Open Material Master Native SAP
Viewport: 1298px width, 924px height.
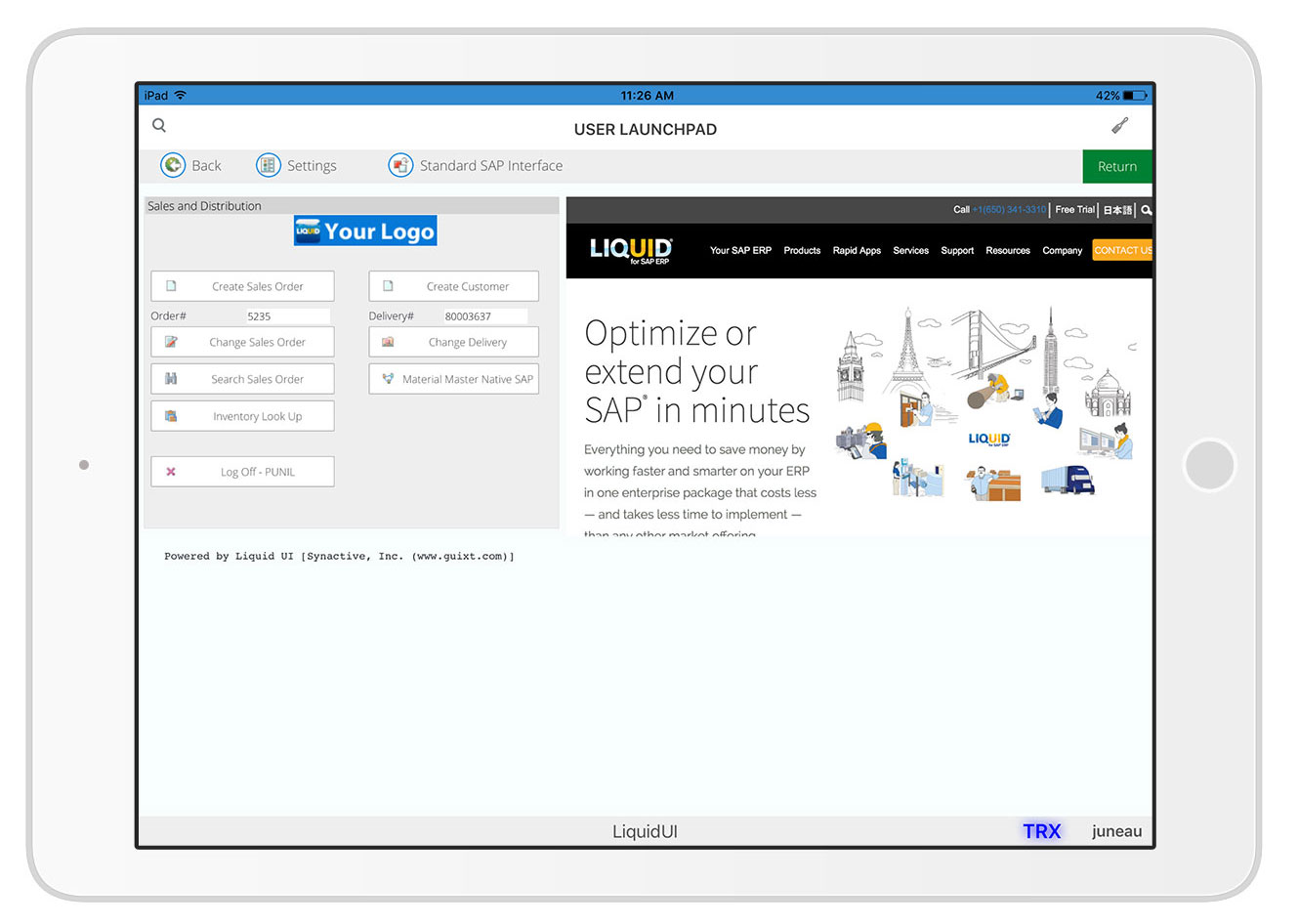(453, 379)
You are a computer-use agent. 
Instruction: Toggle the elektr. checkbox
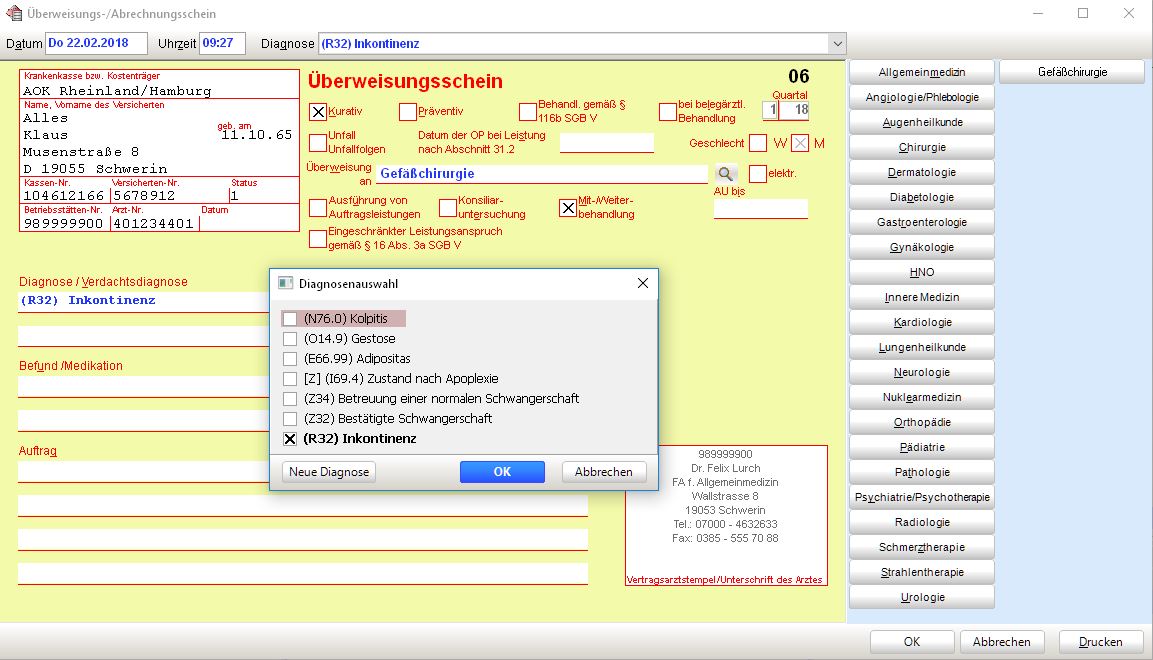[x=757, y=173]
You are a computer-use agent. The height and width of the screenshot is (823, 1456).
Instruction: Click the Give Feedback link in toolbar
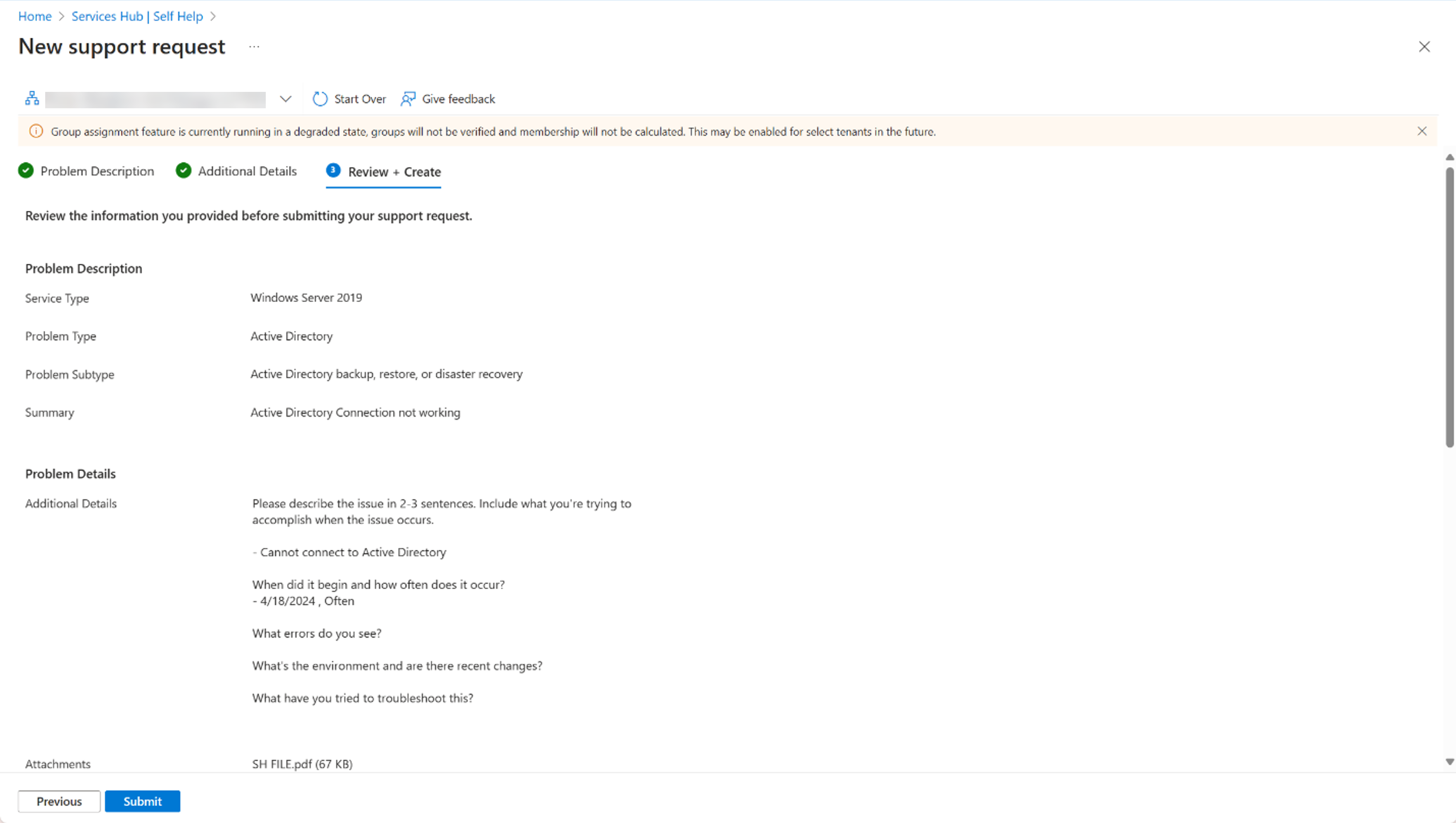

------------------------------------------------

INSTRUCTIONS FOR THE TASK:
Word for word, return the listing above; the pictures do not belong in the copy.

SOLUTION:
Open Material Master Native SAP
Viewport: 1298px width, 924px height.
(453, 379)
You are a computer-use agent. 
Instruction: Toggle the elektr. checkbox
[x=757, y=173]
You are a computer-use agent. The height and width of the screenshot is (823, 1456).
Instruction: Click the Give Feedback link in toolbar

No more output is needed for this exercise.